What needs to be done → Using the sermon passage below, explain in one to three sentences why the servant Isaiah speaks of is not the nation of Israel.

Text section →
/---

On that day, that day in which we physically die … we don’t need to be afraid of anything. We don’t need to be afraid of death because Christ will safely deliver us from this world into Heaven Himself. On that day, we will with our eyes truly see the creation as it was made to be, restored and perfected in every way. On that day we will run and not grow weary, we will walk and not be faint. On that day we will meet our family of faith and we will see Christ face to face and He will wipe away every tear from our eyes. On that day, we will truly live as God intended us too.
And we can be confident of this delivery into eternal life because Jesus has already gone the way we have to go. He has already gone from death to life. Jesus has already gone from the womb, to the grave, and is now alive again in Heaven forever. He is the good deliver because He knows the way. In fact, Jesus is the Way, the Truth, and the Light (John 14:6). There is no other deliverer out there who can safely bring you into Heaven.
Our Old Testament reading from Isaiah 49 is known as the second servant song. This text is all about the Servant of the Lord. Isaiah uses this experience of being in the womb to talk about Israel’s life with God. But in verse five, there is this twist and added dimension where everything changes. The One who is called Israel in verse three is now to bring Israel back to the Lord, which means that the servant Isaiah is talking about is not the nation of Israel. Instead Isaiah is talking about the One who is representing the nation. Just like how Adam in Genesis 1 is one man, in other parts of Scripture like Romans 5 and 1 Corinthians 15, Adam represents all of mankind. So when Isaiah is talking about Israel, he is reducing Israel, reducing mankind down to one man, Jesus. In Baptism, we are all born again into Christ through his death, burial, and resurrection. Jesus has made the way for us. Isaiah says about Jesus, “Before I was born the LORD called me; from my birth he has made mention of my name” (Isaiah 49:1). The angel who appeared to Joseph and Mary revealed this to them before Jesus was conceived and born.

\---

Material provided →
/---

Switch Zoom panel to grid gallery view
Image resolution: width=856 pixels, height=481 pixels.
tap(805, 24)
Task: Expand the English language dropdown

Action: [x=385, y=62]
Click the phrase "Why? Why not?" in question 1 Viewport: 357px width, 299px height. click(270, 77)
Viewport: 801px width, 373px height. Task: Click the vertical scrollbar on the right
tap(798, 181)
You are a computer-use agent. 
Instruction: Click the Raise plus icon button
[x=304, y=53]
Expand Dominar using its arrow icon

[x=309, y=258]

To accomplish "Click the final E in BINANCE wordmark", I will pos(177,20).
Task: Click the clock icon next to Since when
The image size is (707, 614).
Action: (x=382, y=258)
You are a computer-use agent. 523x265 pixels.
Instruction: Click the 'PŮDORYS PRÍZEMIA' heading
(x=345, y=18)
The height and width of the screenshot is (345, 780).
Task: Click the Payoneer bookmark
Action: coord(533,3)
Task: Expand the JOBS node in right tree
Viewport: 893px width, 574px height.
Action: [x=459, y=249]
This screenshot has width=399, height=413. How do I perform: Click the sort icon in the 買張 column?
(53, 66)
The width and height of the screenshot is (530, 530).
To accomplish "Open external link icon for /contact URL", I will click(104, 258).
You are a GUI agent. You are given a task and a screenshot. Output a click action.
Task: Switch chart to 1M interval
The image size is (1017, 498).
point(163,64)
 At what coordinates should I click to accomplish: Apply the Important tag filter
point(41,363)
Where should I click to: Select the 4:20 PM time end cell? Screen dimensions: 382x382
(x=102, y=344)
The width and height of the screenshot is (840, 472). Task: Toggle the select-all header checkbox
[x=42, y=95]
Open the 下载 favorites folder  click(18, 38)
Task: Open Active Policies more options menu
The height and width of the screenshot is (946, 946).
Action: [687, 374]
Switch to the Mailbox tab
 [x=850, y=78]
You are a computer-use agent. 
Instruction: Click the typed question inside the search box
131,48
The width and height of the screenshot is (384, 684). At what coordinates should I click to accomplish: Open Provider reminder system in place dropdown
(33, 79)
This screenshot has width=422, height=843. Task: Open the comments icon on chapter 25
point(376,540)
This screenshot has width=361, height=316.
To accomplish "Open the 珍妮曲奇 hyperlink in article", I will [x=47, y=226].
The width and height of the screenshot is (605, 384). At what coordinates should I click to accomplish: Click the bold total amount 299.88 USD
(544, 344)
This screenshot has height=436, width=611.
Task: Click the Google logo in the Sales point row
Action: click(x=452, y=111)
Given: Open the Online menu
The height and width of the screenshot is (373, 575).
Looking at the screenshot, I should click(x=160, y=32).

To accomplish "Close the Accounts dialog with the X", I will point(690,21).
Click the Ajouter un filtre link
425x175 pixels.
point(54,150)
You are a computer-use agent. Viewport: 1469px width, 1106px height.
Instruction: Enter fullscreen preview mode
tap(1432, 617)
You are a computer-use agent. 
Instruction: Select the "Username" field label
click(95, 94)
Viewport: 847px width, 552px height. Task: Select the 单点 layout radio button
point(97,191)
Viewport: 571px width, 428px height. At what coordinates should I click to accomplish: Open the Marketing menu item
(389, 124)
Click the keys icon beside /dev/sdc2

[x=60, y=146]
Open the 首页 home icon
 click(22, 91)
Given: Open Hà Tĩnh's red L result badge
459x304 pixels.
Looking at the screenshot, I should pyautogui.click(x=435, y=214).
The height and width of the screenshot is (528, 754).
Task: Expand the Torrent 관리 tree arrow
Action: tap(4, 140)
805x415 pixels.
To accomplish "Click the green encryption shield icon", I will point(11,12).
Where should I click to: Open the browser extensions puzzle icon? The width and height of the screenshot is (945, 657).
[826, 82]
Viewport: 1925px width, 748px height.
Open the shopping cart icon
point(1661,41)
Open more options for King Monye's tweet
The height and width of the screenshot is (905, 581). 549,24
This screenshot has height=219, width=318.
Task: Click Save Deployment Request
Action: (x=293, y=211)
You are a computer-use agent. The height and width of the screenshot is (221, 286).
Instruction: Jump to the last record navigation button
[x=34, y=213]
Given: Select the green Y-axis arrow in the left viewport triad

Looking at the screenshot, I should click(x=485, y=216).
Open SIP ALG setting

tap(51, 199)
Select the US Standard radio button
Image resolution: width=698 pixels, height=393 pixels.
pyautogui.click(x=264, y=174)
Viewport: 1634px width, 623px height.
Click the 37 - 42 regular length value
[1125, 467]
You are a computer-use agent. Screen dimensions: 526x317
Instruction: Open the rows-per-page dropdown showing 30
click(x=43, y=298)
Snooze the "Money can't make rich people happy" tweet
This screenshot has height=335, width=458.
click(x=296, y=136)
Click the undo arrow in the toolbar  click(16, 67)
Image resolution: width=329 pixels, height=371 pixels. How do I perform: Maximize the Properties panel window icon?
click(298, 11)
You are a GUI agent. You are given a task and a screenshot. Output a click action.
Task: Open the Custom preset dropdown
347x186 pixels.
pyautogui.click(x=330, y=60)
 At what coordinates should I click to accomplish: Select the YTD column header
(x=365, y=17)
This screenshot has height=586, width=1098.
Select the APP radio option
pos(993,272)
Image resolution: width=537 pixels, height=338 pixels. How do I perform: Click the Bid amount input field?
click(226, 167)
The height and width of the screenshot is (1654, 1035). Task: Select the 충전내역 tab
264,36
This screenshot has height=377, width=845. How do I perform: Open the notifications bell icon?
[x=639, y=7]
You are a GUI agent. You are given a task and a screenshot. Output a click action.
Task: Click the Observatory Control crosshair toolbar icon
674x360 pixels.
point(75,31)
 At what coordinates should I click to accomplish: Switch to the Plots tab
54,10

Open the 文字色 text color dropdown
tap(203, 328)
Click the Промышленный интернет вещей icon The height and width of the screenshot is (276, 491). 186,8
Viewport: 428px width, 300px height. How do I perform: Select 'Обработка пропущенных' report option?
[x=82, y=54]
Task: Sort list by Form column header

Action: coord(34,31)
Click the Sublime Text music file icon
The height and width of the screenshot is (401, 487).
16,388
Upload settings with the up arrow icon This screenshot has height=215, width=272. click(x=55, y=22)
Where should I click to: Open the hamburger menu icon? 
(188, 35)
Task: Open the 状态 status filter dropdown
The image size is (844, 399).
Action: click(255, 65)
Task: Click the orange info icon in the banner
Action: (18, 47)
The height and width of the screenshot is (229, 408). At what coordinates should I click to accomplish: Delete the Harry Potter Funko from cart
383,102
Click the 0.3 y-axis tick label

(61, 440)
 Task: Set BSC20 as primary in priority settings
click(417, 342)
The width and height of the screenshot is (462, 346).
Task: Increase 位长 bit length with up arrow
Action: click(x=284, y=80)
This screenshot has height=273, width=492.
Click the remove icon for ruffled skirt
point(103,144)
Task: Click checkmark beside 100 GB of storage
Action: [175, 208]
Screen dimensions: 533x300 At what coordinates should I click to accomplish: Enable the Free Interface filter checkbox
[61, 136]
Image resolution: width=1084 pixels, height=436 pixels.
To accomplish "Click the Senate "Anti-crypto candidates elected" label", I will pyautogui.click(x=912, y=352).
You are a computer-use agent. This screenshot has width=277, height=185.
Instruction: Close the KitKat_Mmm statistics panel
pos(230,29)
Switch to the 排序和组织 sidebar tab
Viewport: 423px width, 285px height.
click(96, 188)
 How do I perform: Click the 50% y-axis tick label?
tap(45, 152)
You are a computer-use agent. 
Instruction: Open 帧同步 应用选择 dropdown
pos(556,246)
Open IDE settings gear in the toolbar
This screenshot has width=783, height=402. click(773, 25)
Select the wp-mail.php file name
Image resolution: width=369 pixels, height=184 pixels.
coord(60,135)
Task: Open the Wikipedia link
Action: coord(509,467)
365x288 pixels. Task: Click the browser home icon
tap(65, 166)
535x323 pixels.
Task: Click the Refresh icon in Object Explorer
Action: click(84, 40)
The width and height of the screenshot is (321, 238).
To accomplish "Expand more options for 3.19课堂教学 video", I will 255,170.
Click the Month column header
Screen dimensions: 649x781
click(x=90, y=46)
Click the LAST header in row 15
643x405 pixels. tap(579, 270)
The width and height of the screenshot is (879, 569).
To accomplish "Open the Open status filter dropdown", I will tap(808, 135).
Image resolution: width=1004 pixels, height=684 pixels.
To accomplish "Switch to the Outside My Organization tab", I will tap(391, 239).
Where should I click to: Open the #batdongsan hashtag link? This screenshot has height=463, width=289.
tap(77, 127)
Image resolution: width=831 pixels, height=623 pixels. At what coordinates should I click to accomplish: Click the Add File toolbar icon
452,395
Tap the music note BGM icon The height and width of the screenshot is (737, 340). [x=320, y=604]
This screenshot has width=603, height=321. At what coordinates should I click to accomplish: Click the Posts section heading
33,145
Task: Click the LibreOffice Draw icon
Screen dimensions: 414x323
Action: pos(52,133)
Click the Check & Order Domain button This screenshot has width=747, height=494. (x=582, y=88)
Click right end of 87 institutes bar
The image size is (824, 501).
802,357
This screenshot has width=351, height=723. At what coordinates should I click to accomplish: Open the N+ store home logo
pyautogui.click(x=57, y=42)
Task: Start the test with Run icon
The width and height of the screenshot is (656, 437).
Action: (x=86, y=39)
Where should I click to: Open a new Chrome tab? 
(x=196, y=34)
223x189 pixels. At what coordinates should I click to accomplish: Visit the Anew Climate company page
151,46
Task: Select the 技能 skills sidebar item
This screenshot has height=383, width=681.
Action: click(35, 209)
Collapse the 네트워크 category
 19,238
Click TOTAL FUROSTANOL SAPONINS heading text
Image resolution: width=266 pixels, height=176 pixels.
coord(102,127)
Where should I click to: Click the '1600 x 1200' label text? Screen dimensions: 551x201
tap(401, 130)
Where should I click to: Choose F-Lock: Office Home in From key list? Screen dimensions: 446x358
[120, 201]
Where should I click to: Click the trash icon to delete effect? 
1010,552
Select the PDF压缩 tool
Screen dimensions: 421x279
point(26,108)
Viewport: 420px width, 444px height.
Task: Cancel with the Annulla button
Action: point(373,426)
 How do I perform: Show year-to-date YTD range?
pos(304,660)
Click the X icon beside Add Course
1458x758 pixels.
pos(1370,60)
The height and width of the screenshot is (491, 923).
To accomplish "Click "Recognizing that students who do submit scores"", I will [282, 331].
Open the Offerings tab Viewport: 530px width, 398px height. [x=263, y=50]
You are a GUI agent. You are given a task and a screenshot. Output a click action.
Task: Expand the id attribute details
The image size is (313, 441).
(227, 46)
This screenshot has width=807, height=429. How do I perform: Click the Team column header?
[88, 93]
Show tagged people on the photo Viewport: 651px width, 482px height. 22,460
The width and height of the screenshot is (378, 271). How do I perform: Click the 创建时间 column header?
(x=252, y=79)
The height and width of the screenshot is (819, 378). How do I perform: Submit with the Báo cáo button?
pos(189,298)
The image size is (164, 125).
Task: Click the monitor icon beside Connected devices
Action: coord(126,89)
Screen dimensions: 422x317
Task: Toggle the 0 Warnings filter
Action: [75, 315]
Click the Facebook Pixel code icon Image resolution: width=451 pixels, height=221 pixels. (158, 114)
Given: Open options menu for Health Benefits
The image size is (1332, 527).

\---

Completed task → In verse five, the One called Israel in verse three is now to bring Israel back to the Lord, so the servant cannot be the nation itself. Instead, Isaiah is speaking of the One who represents the nation, Jesus.